**GIVEN EXERCISE A:**
Retype the entire news report on the leaked Senate Judiciary Committee memos, word for word.

* START EXCERPT PROVIDED *

Posted on 12/03/2003 6:37:14 AM PST by jmstein7

A Republican staffer on the Senate Judiciary Committee was placed on administrative leave last week in the wake of a U.S. Capitol Police investigation into the release of memos describing strategies for Democrats to use regarding judicial nominees.

Committee Chairman Sen. Orrin Hatch (R-UT) told reporters he took the action because, "I am mortified that this improper, unethical and simply unacceptable breach of confidential files may have occurred on my watch."

Democrats on the committee have expressed outrage over the memos' release to the Wall Street Journal in which their strategy to delay and defeat President Bush's judicial nominees when they were in the majority was outlined. The memos detailed meetings with liberal groups like People for the American Way and NARAL who suggested which judges to block and the tactics to use against them.

Democrats have remained silent on the content of the memos, instead focusing on how they were obtained.

The unnamed staffer has denied the allegations to investigators. Some suggest that that there may have been no criminal activity at all, depending upon when the memos were obtained and considering their content.

It is believed that the memos came from the committee's servers, but it was not until the Republicans took control of the Senate in 2003 that the computers were segregated according to party affiliation. When the Democrats ruled the panel, the servers were accessible to all staffers.

* END EXCERPT PROVIDED *

**GIVEN EXERCISE B:**
In the listing, rewrite the lines from the line with "Where should I click to: Click green" to the line with "tap(158, 679)", replacing "icon" with "symbol" and keeping everything else the same.

* START TASK MATERIAL *

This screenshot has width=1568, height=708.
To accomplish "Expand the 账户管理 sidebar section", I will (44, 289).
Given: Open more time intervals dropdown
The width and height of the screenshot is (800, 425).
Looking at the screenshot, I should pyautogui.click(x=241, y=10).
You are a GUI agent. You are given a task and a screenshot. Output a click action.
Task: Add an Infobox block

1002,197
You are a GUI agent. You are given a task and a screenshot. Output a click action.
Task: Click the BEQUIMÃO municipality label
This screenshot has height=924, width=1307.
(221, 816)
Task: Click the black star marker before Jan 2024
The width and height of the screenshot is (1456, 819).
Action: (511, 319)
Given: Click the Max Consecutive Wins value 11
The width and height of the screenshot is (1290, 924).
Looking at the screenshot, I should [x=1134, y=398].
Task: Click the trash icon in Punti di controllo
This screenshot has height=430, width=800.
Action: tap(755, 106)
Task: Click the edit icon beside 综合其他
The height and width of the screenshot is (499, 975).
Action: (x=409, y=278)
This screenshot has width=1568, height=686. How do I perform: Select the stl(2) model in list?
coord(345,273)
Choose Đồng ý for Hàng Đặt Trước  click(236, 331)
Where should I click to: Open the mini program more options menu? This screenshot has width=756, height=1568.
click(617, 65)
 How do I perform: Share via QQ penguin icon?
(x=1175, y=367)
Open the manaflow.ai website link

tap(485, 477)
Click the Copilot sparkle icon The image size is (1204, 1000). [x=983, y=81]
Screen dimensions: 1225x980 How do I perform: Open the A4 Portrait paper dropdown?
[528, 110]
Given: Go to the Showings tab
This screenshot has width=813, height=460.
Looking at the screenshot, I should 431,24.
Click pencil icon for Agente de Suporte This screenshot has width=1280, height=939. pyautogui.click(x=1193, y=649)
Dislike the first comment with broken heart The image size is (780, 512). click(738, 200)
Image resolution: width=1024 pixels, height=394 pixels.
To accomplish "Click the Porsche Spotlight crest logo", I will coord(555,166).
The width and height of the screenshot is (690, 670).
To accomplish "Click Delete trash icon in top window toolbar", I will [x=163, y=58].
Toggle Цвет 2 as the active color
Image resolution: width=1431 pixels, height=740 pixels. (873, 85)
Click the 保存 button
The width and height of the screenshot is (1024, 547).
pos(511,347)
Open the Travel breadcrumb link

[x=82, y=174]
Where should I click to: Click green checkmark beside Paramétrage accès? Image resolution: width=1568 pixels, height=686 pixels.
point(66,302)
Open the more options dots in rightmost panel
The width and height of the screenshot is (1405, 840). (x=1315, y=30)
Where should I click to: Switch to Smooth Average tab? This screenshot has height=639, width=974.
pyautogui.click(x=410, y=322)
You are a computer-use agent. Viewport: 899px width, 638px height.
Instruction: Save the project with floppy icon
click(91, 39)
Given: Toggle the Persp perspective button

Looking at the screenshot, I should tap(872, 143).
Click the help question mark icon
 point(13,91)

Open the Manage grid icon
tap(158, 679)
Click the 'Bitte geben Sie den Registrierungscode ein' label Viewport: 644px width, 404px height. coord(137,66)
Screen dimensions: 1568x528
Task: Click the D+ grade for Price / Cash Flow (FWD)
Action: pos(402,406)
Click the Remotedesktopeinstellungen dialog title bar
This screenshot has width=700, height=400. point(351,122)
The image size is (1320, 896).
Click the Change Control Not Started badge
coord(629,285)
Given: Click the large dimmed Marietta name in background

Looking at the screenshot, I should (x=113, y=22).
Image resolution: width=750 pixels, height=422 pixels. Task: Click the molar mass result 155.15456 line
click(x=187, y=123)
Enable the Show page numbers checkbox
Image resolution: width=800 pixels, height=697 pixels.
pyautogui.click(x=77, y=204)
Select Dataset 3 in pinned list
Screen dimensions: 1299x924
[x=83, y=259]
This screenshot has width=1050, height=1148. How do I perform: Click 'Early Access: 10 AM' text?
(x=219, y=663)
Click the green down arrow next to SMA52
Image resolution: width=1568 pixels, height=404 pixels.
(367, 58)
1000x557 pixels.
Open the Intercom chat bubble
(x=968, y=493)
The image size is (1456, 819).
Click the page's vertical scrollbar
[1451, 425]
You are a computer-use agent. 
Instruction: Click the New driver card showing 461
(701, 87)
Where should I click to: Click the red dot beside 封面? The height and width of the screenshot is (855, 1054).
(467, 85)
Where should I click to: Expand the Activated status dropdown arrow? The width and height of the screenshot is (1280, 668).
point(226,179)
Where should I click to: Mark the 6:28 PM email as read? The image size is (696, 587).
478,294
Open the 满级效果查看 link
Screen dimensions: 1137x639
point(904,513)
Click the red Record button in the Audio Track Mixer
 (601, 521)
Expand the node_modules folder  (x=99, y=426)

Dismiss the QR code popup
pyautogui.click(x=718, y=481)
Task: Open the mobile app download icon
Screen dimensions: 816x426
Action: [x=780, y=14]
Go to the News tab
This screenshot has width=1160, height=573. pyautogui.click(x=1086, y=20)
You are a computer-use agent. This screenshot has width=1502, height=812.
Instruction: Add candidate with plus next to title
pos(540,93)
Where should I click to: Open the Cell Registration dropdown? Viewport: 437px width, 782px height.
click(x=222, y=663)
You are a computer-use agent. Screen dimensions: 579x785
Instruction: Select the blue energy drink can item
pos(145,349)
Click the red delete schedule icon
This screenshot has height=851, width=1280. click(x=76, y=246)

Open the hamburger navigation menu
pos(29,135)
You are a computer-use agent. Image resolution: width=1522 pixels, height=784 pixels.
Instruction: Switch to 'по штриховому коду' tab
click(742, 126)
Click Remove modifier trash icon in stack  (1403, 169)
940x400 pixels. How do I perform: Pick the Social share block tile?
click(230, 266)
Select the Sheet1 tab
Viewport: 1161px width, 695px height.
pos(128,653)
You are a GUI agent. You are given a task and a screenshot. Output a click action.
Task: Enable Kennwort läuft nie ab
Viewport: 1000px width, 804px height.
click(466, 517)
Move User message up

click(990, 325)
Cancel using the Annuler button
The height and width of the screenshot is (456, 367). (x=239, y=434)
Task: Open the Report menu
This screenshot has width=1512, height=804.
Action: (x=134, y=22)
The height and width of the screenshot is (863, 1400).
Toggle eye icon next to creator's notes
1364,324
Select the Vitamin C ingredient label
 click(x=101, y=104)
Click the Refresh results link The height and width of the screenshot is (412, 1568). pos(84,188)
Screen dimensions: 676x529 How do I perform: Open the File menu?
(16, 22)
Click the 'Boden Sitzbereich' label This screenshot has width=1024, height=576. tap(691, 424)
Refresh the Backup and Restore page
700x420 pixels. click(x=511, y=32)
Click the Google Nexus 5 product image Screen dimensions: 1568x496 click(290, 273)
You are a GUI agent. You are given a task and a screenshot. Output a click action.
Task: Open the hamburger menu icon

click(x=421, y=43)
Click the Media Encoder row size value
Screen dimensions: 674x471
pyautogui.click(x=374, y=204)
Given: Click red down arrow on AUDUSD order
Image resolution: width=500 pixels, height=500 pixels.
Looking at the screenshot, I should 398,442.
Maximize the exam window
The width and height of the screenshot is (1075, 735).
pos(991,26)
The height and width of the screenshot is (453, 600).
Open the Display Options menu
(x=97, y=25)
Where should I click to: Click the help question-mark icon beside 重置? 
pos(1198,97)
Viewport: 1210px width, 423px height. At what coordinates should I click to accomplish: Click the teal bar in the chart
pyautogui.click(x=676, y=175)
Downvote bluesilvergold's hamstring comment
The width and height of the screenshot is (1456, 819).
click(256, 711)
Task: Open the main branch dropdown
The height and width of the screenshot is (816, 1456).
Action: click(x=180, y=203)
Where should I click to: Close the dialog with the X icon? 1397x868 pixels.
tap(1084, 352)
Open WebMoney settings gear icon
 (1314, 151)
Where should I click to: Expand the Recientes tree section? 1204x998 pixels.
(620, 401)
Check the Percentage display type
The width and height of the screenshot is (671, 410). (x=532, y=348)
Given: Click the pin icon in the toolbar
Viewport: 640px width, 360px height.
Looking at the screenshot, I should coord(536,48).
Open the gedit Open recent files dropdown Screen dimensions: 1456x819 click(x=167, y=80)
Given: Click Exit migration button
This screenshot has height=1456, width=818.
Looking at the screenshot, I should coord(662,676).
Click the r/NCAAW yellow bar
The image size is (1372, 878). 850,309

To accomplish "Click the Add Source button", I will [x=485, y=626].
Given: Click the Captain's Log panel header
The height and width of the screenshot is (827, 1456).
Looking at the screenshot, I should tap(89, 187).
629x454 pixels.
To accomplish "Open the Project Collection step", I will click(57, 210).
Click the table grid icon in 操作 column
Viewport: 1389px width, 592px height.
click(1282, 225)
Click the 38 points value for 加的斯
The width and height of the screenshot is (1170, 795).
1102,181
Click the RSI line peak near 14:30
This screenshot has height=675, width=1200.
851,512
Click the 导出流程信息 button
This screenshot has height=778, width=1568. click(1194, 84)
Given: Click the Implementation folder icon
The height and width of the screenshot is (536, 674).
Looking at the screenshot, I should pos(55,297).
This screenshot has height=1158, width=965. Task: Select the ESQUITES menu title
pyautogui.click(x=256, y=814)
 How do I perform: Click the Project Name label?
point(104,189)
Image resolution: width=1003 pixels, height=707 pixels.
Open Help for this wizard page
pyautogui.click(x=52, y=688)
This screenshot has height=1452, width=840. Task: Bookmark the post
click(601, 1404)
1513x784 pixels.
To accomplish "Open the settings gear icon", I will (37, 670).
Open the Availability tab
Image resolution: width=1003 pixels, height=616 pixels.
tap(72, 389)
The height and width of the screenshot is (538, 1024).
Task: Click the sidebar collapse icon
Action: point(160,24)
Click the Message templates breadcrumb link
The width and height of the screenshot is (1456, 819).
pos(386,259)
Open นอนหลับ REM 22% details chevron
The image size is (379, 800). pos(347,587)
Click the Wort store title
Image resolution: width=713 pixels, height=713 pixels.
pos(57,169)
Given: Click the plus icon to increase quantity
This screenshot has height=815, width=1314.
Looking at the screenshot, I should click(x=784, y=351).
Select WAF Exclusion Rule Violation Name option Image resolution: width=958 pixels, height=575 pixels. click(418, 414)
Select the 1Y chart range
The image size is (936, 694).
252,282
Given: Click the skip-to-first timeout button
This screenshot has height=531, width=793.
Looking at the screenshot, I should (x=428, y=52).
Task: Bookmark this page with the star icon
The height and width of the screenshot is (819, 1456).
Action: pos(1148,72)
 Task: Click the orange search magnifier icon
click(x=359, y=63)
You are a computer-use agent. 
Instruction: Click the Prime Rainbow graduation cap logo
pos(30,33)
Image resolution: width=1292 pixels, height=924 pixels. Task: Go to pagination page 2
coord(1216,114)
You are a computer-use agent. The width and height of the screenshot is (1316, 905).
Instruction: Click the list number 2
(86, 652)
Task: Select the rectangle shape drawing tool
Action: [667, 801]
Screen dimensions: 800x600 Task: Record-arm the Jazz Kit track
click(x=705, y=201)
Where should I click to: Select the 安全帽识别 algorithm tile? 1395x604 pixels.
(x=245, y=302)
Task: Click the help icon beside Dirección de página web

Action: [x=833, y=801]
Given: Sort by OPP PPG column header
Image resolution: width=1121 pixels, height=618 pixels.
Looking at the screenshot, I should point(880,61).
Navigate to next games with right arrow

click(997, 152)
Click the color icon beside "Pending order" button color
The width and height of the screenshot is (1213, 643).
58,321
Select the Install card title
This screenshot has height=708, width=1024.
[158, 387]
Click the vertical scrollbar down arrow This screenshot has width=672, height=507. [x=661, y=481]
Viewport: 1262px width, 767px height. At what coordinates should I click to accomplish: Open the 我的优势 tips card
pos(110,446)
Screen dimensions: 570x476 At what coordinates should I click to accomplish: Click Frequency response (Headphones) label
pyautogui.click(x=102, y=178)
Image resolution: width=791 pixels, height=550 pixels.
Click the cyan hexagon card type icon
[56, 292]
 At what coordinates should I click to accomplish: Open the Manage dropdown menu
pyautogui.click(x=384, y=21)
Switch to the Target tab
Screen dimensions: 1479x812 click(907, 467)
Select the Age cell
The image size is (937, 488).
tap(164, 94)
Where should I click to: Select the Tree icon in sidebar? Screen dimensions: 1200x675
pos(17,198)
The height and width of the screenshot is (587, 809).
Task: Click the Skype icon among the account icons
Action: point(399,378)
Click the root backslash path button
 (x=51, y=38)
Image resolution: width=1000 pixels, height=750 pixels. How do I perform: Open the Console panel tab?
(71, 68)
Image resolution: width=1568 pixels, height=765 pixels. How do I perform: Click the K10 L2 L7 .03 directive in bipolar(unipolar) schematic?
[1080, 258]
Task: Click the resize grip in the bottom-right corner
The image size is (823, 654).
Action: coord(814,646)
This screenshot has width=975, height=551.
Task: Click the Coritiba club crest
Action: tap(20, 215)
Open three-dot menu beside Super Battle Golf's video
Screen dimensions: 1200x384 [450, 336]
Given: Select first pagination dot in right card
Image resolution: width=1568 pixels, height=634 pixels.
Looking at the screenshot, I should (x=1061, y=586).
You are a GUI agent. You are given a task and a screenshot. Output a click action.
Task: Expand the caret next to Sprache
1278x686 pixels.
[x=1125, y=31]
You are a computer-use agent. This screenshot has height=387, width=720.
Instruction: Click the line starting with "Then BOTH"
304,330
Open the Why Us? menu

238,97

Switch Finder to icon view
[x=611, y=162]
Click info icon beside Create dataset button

* END TASK MATERIAL *

**EXERCISE SOLUTION A:**
Posted on 12/03/2003 6:37:14 AM PST by jmstein7

A Republican staffer on the Senate Judiciary Committee was placed on administrative leave last week in the wake of a U.S. Capitol Police investigation into the release of memos describing strategies for Democrats to use regarding judicial nominees.

Committee Chairman Sen. Orrin Hatch (R-UT) told reporters he took the action because, "I am mortified that this improper, unethical and simply unacceptable breach of confidential files may have occurred on my watch."

Democrats on the committee have expressed outrage over the memos' release to the Wall Street Journal in which their strategy to delay and defeat President Bush's judicial nominees when they were in the majority was outlined. The memos detailed meetings with liberal groups like People for the American Way and NARAL who suggested which judges to block and the tactics to use against them.

Democrats have remained silent on the content of the memos, instead focusing on how they were obtained.

The unnamed staffer has denied the allegations to investigators. Some suggest that that there may have been no criminal activity at all, depending upon when the memos were obtained and considering their content.

It is believed that the memos came from the committee's servers, but it was not until the Republicans took control of the Senate in 2003 that the computers were segregated according to party affiliation. When the Democrats ruled the panel, the servers were accessible to all staffers.

**EXERCISE SOLUTION B:**
Where should I click to: Click green checkmark beside Paramétrage accès? Image resolution: width=1568 pixels, height=686 pixels.
point(66,302)
Open the more options dots in rightmost panel
The width and height of the screenshot is (1405, 840). (x=1315, y=30)
Where should I click to: Switch to Smooth Average tab? This screenshot has height=639, width=974.
pyautogui.click(x=410, y=322)
You are a computer-use agent. Viewport: 899px width, 638px height.
Instruction: Save the project with floppy symbol
click(91, 39)
Given: Toggle the Persp perspective button

Looking at the screenshot, I should tap(872, 143).
Click the help question mark symbol
 point(13,91)

Open the Manage grid symbol
tap(158, 679)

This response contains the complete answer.